EcoSta 2024: Start Registration
View Submission - EcoSta2024
A0522
Title: Sparse heteroskedastic PCA in high dimensions Authors:  Zhao Ren - University of Pittsburgh (United States) [presenting]
Abstract: Principal component analysis (PCA) is one of the most commonly used techniques for dimension reduction and feature extraction. Though it has been well-studied for high-dimensional sparse PCA, little is known when the noise is heteroskedastic, which turns out to be ubiquitous in many scenarios, like single-cell RNA sequencing (scRNA-seq) data and information network data. An iterative algorithm is proposed for sparse PCA in the presence of heteroskedastic noise, which alternatively updates the estimates of the sparse eigenvectors using orthogonal iteration with adaptive thresholding in one step and imputes the diagonal values of the sample covariance matrix to reduce the estimation bias due to heteroskedasticity in the other step.
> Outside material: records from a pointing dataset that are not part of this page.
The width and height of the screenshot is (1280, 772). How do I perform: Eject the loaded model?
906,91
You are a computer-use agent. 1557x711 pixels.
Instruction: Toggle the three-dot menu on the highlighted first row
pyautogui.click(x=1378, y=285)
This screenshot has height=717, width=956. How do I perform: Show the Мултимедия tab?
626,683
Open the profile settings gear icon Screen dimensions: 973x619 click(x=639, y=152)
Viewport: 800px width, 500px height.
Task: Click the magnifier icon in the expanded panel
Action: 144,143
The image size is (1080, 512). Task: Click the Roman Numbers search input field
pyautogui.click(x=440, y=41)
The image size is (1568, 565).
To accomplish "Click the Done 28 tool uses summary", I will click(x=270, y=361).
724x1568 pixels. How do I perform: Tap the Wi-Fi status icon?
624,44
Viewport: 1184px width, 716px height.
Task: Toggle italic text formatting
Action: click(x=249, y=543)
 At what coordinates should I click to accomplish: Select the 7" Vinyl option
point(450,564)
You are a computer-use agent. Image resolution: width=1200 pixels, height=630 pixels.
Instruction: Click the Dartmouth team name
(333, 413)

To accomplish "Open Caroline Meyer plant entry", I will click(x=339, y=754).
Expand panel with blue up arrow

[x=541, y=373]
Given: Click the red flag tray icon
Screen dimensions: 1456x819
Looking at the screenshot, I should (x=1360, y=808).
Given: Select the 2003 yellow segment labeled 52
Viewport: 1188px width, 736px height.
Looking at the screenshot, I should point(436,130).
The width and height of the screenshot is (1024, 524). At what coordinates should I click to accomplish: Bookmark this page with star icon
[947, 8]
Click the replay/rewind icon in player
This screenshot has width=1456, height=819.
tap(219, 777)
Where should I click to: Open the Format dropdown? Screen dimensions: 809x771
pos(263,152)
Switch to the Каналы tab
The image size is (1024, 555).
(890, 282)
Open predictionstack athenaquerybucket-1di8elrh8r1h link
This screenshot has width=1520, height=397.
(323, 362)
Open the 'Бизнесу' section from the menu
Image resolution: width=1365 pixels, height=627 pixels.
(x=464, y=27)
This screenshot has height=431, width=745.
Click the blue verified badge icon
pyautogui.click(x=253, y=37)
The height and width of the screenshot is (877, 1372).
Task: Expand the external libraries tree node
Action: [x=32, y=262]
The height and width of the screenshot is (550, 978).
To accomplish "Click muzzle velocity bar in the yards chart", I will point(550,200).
The procedure is computationally fast and provably optimal under the generalized spiked covariance model, assuming the leading eigenvectors are sparse. A comprehensive simulation study shows its robustness and effectiveness in various settings. Additionally, the application of the new method to two high-dimensional genomics datasets, i.e., microarray and scRNA-seq data, demonstrates its ability to preserve inherent cluster structures in downstream analyses.